§ Défi 1
Dans le fil de discussion sur l'iBook, relevez chaque message dans l'ordre et indiquez pour chacun son auteur et sa date.

== Extrait fourni ==

# problème de lecture et d'éjection de CD sur iBook



## Mange_Bec (11 Septembre 2005)

Bonjour,

Je suis depuis peu le propriétaire d'un iBook G4 12" dotté d'un lecteur/graveur de CD et lecteur de DVD.

J'ai quelques difficultés à lire certains CD gravés (de musique ou de données) (gravés par des PC au passage).

Lorsque j'insère le CD en question dans le "mange disque" de l'iBook, il ne le reconnait pas (l'icone n'apparait pas sur le bureau) et le lecteur se met à emettre des petits bruits bizarres et cycliques qui montre bien qu'il est dans les choux. La seul manière de stopper ce qui s'apparente à une séance de torture pour le lecteur, c'est d'éjecter le CD.

Et justement là, il faut prendre son mal en patience parce que le CD peine à ressortir ! Je me suis même fait une petite frayeur avec un CD qui n'est sorti qu'au bout de cinq (longues) minutes et après avoir rebooté 2 fois le système ! Je me suis aperçu à mes dépens qu'il n'y a pas de dispositif d'éjection manuelle sur les lecteurs CD des iBook !

Qu'en pensez-vous ? Suis-je bon pour le SAV ?


----------



## Mange_Bec (11 Septembre 2005)

à noter que ce phénomère se produit avec environ 1 cd sur 10.


----------



## ptite_souris16 (11 Septembre 2005)

Si tu regardes bien ton ibook, au niveau du lecteur cd, tout à droite, il y a un tout piti trou, tu y glisses un trombone que tu auras déplié ou une aiguille, et le tour est joué...... le cd s'éjecte !.....

===
== Données enregistrées ==

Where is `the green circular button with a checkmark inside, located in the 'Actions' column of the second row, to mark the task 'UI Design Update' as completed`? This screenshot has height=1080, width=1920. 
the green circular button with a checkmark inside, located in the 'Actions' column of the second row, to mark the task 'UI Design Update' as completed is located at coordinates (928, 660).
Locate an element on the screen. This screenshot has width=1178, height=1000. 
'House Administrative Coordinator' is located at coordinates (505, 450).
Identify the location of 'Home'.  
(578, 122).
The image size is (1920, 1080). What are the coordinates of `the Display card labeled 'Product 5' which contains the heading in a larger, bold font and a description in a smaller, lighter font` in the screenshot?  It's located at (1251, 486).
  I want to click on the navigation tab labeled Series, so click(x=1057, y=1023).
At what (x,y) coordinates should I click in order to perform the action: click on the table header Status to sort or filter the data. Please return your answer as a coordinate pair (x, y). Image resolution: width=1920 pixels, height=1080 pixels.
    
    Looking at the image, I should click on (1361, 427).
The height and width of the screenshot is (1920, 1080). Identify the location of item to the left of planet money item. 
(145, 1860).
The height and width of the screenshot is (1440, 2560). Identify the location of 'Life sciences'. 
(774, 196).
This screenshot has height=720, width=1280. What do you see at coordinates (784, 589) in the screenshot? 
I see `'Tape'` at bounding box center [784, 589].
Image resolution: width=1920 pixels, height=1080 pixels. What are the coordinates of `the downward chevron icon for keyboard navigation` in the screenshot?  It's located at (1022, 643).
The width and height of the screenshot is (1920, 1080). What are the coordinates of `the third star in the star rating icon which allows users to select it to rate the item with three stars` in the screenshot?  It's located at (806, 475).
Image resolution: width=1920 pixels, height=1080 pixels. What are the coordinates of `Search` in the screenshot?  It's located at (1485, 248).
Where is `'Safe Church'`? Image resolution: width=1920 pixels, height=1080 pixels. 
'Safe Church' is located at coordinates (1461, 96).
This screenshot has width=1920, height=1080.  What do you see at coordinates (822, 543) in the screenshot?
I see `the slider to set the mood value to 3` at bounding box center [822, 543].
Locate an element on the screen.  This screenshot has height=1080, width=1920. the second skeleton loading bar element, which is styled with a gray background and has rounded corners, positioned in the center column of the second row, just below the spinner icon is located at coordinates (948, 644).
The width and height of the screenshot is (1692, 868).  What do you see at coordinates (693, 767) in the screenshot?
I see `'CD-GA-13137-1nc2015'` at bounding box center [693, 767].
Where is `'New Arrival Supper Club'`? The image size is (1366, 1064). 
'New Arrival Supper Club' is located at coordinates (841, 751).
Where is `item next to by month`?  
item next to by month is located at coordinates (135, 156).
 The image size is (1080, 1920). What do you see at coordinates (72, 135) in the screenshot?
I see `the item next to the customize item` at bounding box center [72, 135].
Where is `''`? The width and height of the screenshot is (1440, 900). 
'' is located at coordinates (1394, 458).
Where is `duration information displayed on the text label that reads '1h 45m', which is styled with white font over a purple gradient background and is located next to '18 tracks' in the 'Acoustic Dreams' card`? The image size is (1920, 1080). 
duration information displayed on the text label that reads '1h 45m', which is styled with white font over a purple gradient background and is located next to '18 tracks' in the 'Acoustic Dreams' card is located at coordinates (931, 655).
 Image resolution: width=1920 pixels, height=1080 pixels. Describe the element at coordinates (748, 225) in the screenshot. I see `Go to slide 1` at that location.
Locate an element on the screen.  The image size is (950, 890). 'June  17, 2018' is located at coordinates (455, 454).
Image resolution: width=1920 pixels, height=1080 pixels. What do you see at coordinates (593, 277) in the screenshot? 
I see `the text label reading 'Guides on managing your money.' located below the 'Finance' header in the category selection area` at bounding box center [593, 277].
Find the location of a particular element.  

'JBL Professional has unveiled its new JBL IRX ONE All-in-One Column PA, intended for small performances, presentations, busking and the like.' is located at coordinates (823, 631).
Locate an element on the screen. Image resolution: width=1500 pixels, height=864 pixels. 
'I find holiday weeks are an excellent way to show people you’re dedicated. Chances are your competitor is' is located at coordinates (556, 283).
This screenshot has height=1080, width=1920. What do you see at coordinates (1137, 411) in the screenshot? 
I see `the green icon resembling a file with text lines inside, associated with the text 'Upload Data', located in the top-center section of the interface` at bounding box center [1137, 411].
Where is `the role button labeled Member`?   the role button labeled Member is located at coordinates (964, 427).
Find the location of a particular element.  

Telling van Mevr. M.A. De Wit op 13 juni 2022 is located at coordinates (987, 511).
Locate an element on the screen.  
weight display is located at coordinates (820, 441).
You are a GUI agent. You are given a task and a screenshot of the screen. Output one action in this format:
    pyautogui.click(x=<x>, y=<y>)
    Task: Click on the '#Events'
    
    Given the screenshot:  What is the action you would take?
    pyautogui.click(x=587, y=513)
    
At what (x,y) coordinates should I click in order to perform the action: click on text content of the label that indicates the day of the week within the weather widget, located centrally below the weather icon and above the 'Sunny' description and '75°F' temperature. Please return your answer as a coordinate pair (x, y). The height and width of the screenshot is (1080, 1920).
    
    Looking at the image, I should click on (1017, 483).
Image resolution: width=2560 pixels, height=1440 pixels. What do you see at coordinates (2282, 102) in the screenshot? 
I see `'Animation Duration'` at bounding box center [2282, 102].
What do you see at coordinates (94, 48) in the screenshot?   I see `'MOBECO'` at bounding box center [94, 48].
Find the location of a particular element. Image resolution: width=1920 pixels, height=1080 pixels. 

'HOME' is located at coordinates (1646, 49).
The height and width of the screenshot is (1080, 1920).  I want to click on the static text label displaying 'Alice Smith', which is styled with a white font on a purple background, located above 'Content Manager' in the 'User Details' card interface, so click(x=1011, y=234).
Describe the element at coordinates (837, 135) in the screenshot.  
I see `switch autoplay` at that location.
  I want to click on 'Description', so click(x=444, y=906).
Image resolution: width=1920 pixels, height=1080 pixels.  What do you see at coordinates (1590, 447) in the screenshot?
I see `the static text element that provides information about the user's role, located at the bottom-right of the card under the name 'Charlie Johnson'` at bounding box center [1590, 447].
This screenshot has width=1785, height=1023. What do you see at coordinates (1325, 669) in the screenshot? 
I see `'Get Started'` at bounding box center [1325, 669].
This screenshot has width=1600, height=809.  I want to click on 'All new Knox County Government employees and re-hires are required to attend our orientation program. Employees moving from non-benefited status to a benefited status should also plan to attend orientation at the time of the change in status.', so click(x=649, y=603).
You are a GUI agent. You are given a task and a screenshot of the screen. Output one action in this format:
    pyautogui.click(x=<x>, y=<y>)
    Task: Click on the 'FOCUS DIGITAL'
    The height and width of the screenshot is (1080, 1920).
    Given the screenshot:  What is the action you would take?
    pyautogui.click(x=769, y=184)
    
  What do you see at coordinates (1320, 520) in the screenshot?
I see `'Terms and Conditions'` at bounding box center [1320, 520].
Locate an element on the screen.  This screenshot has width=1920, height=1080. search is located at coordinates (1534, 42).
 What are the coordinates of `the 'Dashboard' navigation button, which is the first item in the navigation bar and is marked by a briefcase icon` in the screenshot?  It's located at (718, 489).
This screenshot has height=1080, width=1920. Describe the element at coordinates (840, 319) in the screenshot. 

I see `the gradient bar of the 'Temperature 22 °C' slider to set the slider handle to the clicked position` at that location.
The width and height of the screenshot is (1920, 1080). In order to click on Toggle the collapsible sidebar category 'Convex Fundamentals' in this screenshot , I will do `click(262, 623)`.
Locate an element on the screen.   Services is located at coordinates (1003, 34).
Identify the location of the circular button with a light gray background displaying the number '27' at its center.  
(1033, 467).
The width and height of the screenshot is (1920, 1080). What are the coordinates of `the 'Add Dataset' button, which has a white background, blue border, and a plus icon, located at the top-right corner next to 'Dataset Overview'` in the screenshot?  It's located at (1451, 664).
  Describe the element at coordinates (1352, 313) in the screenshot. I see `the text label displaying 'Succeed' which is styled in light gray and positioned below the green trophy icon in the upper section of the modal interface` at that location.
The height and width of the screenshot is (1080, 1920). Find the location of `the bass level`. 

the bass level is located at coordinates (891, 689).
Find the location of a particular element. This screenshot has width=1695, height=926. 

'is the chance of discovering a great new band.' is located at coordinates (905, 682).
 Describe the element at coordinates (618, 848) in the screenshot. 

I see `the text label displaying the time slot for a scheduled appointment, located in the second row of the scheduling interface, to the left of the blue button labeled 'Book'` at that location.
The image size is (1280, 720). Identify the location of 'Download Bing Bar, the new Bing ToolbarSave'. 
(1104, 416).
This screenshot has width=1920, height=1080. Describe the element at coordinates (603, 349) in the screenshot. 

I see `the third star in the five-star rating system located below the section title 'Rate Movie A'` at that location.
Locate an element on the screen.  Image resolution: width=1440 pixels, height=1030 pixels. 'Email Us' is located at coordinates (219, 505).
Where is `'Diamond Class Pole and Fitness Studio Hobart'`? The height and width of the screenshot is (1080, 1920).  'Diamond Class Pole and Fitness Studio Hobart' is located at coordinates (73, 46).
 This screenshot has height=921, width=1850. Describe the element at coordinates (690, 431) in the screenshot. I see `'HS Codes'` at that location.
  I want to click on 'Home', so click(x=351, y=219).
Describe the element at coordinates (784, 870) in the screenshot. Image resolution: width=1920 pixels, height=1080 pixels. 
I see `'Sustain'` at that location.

===

§ Défi 2
Dans les enregistrements, recopiez à l'identique la partie qui commence à la ligne contenant « This screenshot has height=1080, width=1920. Describe » et se termine à la ligne contenant « (1033, 467). », ces deux lignes comprises.

§ Réponse à l'exercice 1
1. Mange_Bec, 11 septembre 2005
2. Mange_Bec, 11 septembre 2005
3. ptite_souris16, 11 septembre 2005

§ Réponse à l'exercice 2
This screenshot has height=1080, width=1920. Describe the element at coordinates (840, 319) in the screenshot. 

I see `the gradient bar of the 'Temperature 22 °C' slider to set the slider handle to the clicked position` at that location.
The width and height of the screenshot is (1920, 1080). In order to click on Toggle the collapsible sidebar category 'Convex Fundamentals' in this screenshot , I will do `click(262, 623)`.
Locate an element on the screen.   Services is located at coordinates (1003, 34).
Identify the location of the circular button with a light gray background displaying the number '27' at its center.  
(1033, 467).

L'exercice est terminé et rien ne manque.